Is Washington Washed Up?

David Brooks is a senior editor at the Weekly Standard and author of the forthcoming book Bobos in Paradise: The New Upper Class and How They Got There (click hereto buy it). Michael Elliott is the editor of Newsweek International.This week they debate whether Washington, D.C., has lost its vitality.

I love Washington. I lived there for the better part of a decade, from the mid-’80s to mid-’90s. My younger daughter was born there, and I made—and kept—far more friends there than I ever have in New York, where I now live. The capital’s climate, at least if you come from the weeping skies of my homeland, is one of the glories of the world; a Washington spring day, when the light flits from bud to leaf, can be achingly beautiful. And—here’s a surprise—I’m prepared to stipulate that Washington can be fun, too; within a rather small town, you can find a generously wide range of intellectual debate and stimulation.

All that speaks to Washington “the place.” But Washington “the concept”—I can’t think of a better way to put it—is dead. By the concept of Washington, I mean a set of institutions that shaped the course of American (and global) political discourse and which provided a focal point for American national identity. That Washington—the Washington that dominated the nightly news, that made stars of White House correspondents, chairmen of the House Ways and Means Committee, and assistant secretaries of this, that, and the other—has lost its glamour and sense of purpose; it just plain doesn’t matter as much as it once did. The proof, I thought, came during last year’s impeachment proceedings. Here, by any standard, was what should have been one of the great, compelling moments of the republic’s constitutional history; the first time an elected president stood trial in the well of the Senate. But as we all know, the nation as a whole tuned out. Why were we all not either outraged by what Clinton had done or appalled at the indignity to which his pursuers subjected him? Because the presidency—the epitome of Washington, the concept—had declined in importance so much that we rationally concluded that Clinton’s troubles were of little consequence for the things that really matter.

This waning of Washington shouldn’t come as any surprise. If you take the long view of history, the Washington that dominated our political lives was shaped during a 60-year period marked by three overlapping American crises: the Depression, wars both hot and cold, and the struggle for civil rights. “Washington,” if you like, was born at the time of the stock market crash of ‘29 and died on the miraculous night in November ‘89 when the Berlin Wall collapsed.

These crises shared a common trait.
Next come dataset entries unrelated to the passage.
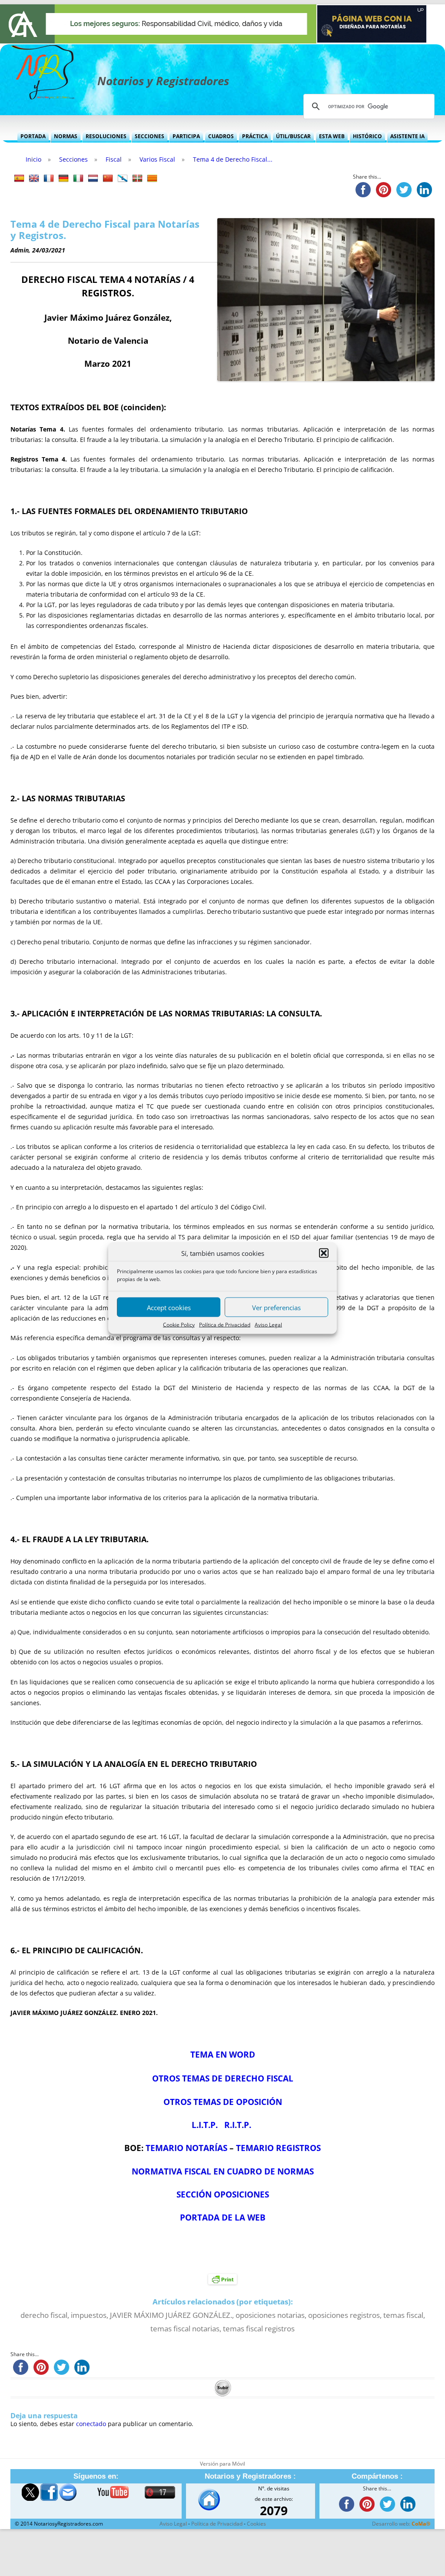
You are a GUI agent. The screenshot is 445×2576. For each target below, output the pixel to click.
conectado (91, 2424)
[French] (48, 178)
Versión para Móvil (222, 2463)
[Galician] (122, 178)
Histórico (367, 136)
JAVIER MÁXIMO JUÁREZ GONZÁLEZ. (171, 2315)
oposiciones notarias (270, 2315)
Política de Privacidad (224, 1324)
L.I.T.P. (205, 2124)
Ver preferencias (276, 1307)
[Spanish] (19, 178)
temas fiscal (403, 2315)
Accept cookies (169, 1307)
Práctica (255, 136)
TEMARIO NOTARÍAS (186, 2147)
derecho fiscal (43, 2315)
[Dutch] (93, 178)
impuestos (88, 2315)
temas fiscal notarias (184, 2329)
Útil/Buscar (293, 136)
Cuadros (221, 136)
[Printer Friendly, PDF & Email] (222, 2278)
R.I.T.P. (237, 2124)
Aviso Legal (268, 1324)
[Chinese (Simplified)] (108, 178)
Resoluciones (106, 136)
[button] (323, 1253)
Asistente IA (407, 136)
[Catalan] (152, 178)
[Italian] (78, 178)
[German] (63, 178)
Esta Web (332, 136)
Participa (186, 136)
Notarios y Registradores (163, 81)
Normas (65, 136)
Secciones (149, 136)
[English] (34, 178)
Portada (33, 136)
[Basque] (137, 178)
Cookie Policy (179, 1324)
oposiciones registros (344, 2315)
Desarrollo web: (401, 2523)
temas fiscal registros (259, 2329)
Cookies (256, 2523)
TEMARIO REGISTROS (278, 2147)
Each of them could only plausibly be ameliorated by a strong, dynamic central government, whose driver—doncha hate that word?—was assumed to be a chief executive of vision and determination. In all cases, neither the states nor the private sector could be entrusted with the job of putting the world back together (indeed, to some extent, they were the problem, not the solution). Only New Deal, alphabet soup Washington could tackle the sources of economic disaster; only the crisply suited, militarized Washington of FDR and Ronald Reagan could defeat Germany and Japan and face down the awful specter of Soviet communism; only the button-downed, string-tied, wonk-and-egghead Washington of JFK, Lyndon Johnson—yes, and Richard Nixon, too—could frame and implement the policies that outlawed the most egregious forms of racial discrimination and which ended the South’s long century as a nation within a nation.

These were great accomplishments, which we should still celebrate. But the crises that they addressed are over. The economy hums along nicely, we face no implacable national enemy and are unlikely to do so for decades, and the nation has signaled pretty decisively, I would have thought, that whatever the state of racial and ethnic relations may be, it does not want Washington meddling in them. We can leave our political life, such as it is, to state and local governments; we ask the private sector to handle our economic concerns.
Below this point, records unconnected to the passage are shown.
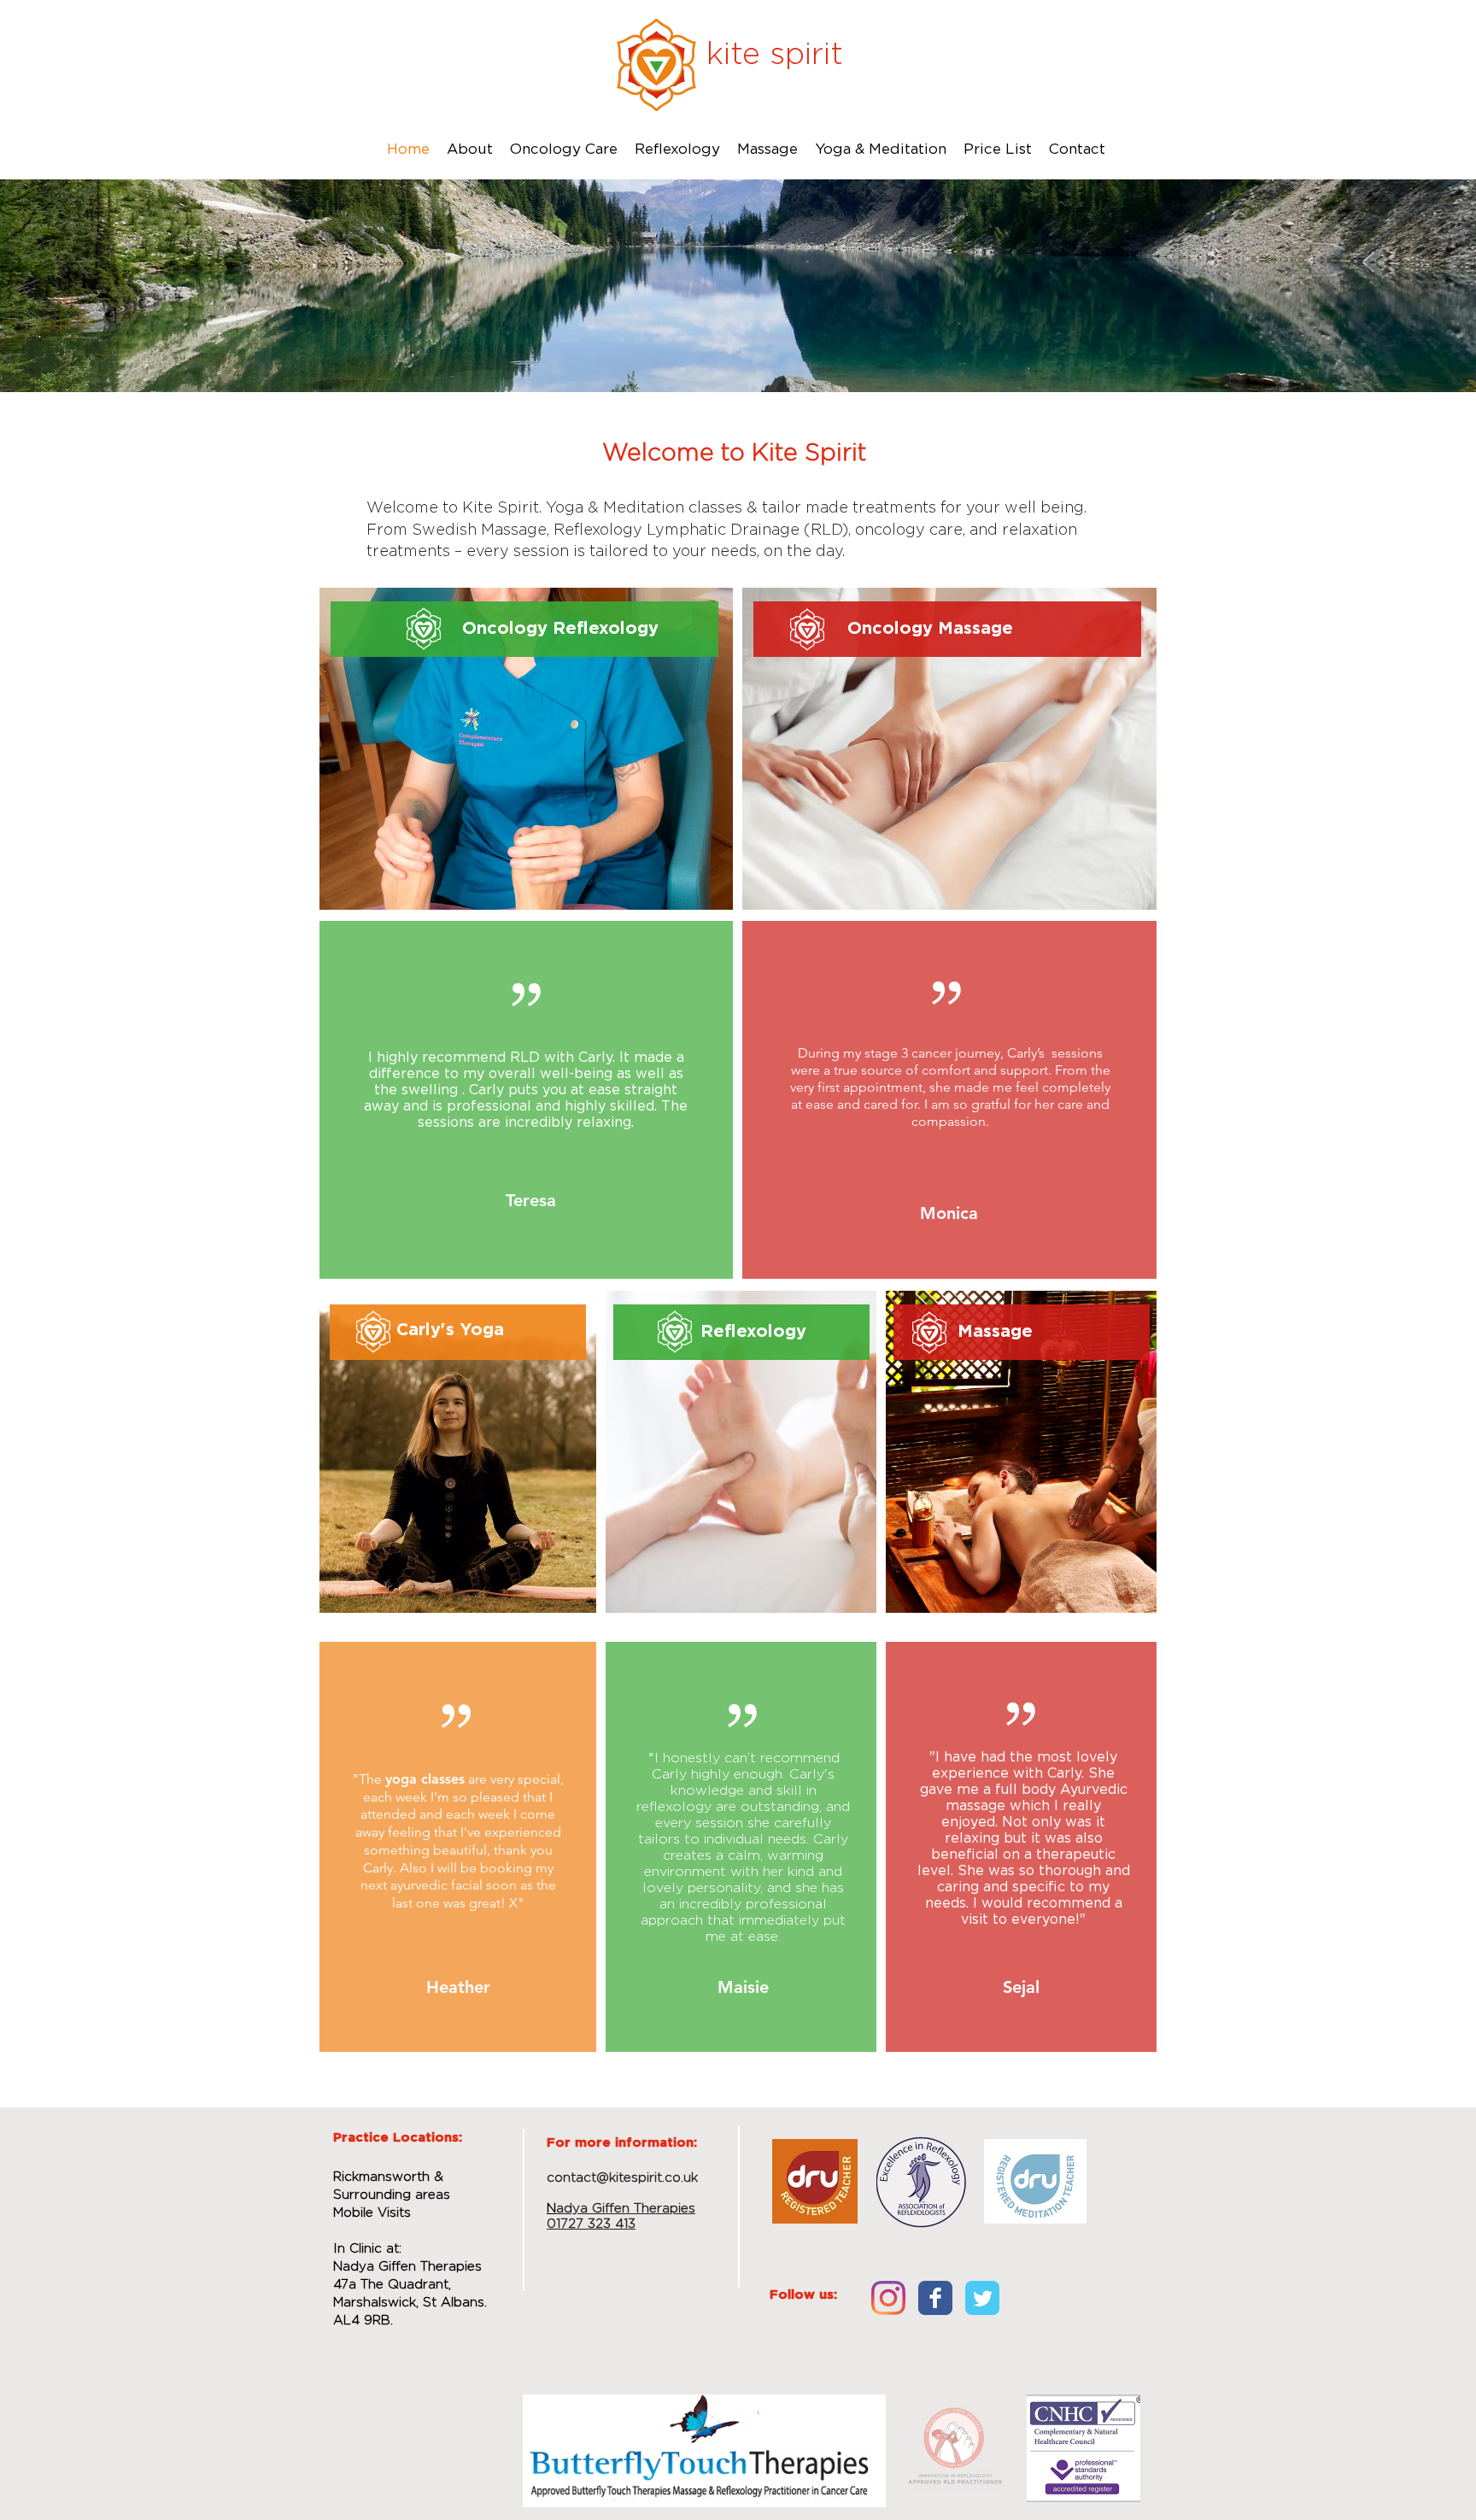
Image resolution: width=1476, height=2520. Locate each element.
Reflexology (753, 1331)
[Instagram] (888, 2298)
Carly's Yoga (450, 1330)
So that’s where we now are: Washington has nothing left to do. I could go on and say that this is the true tragedy of Bill Clinton: that a man who had prepared remarkably well for the duties that went with “old” Washington arrived in town just at the moment that such skills were no longer needed. But I await David’s rebuttal—full, no doubt, of paeans to the revivification of the economy by AOL, the vibrant economy of Northern Virginia, the reclaiming of the old downtown. True, true, as that Budweiser commercial says. But beside the point.